Submitted to: United States Animal Health Association Proceedings
Publication Type: Abstract Only
Publication Acceptance Date: 11/11/2010
Publication Date: 11/13/2011
Citation: Cray, P.J., Jackson, C.R., Hall, M.C., Turpin, J.B., Hiott, L.M., Haro, J.H., Ball, T.A., Plumblee, J. 2011. Updates on USDA VetNet and the Animal Arm of NARMS. United States Animal Health Association Proceedings. November 11-17,2010. Minneapolis, Minnesota.

Interpretive Summary:

Technical Abstract: USDA VetNet was launched in 2004 and the system is comparable to PulseNet differing only in sample source. All Salmonella and Campylobacter isolates originating from federally inspected slaughter and processing plants as part of the USDA, FSIS regulatory activities are submitted to the National Antimicrobial Resistance Monitoring System (NARMS). These isolates are subsequently subjected to PFGE analysis and uploaded into the USDA VetNet database. Since inception, over 19,000 PFGE patterns for Salmonella have been entered into the database representing 150 confirmed serotypes and 80 antigenic formulas.

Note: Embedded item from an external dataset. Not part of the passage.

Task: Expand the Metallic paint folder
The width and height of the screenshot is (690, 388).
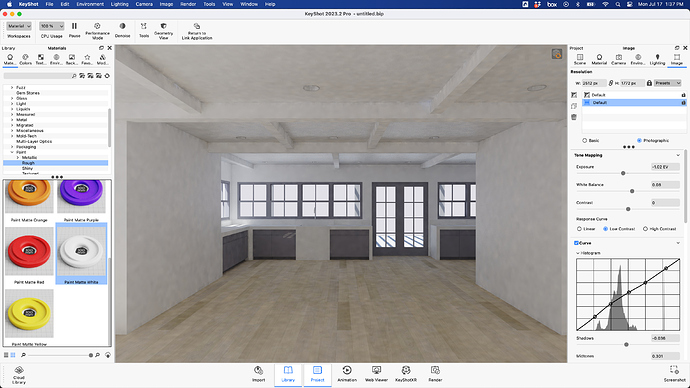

Data are compared with pulsotypes from PulseNet and used to assist both FSIS and CDC in regulatory and outbreak investigations. The animal arm of NARMS was launched in 1997 by the FDA who manages the retail arm of NARMS while the CDC manages the human arm of NARMS. Together, antimicrobial susceptibility profiles are collected on food borne and commensal bacteria originating from food animals, retail meats, and ill humans. Salmonella is the sentinel organism. In addition, susceptibility data are also collected for Campylobacter, generic E. coli and enterococci. Additional molecular characterizations to the gene level are conducted on specific isolates of interest. Since 1997 over 58,000 Salmonella isolates have been tested representing 242 serotypes and 80 antigenic formulas. Over 10,000 Campylobacter, 22,500 generic E. coli and 11,000 enterococci have also been tested. These data provide the most comprehensive analysis of antimicrobial resistance in the U.S. to date.